"""

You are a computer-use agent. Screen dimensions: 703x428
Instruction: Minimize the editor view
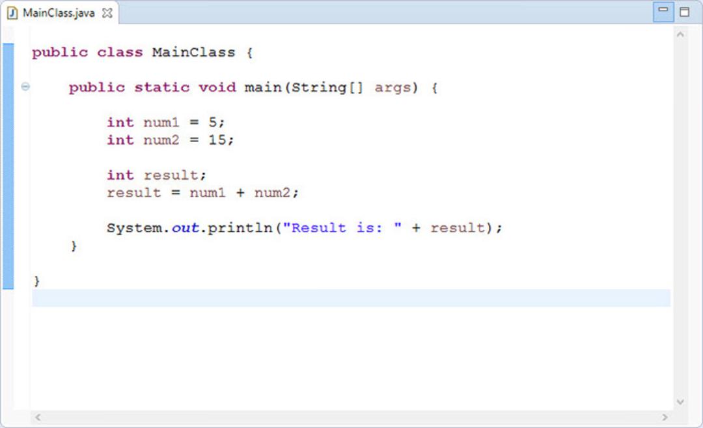click(x=663, y=12)
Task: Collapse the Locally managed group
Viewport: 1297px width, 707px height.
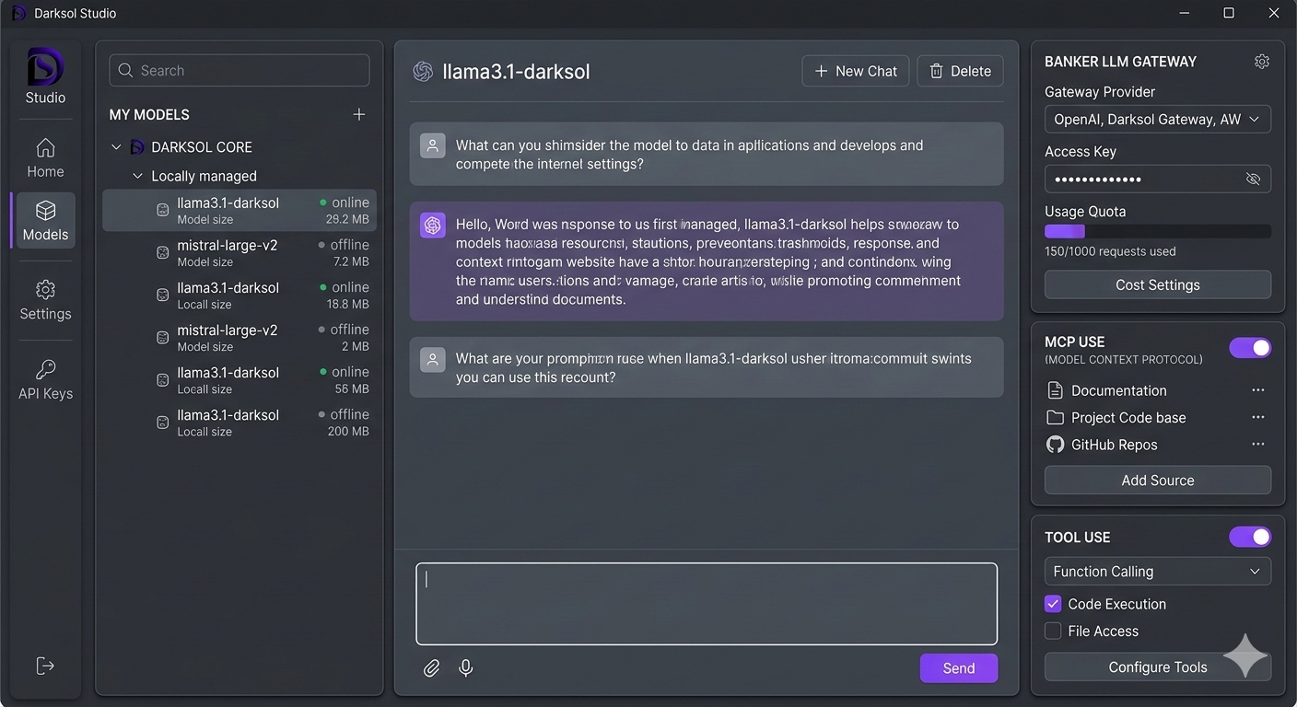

"""

*PROBLEM STATEMENT:*
No pictures should appear in the answer, which is to be the lines from the line with "Instruction: Minimize the editor view" through the end of the records above, restated exactly.

*REPLY TO THE EXERCISE:*
Instruction: Minimize the editor view
click(x=663, y=12)
Task: Collapse the Locally managed group
Viewport: 1297px width, 707px height.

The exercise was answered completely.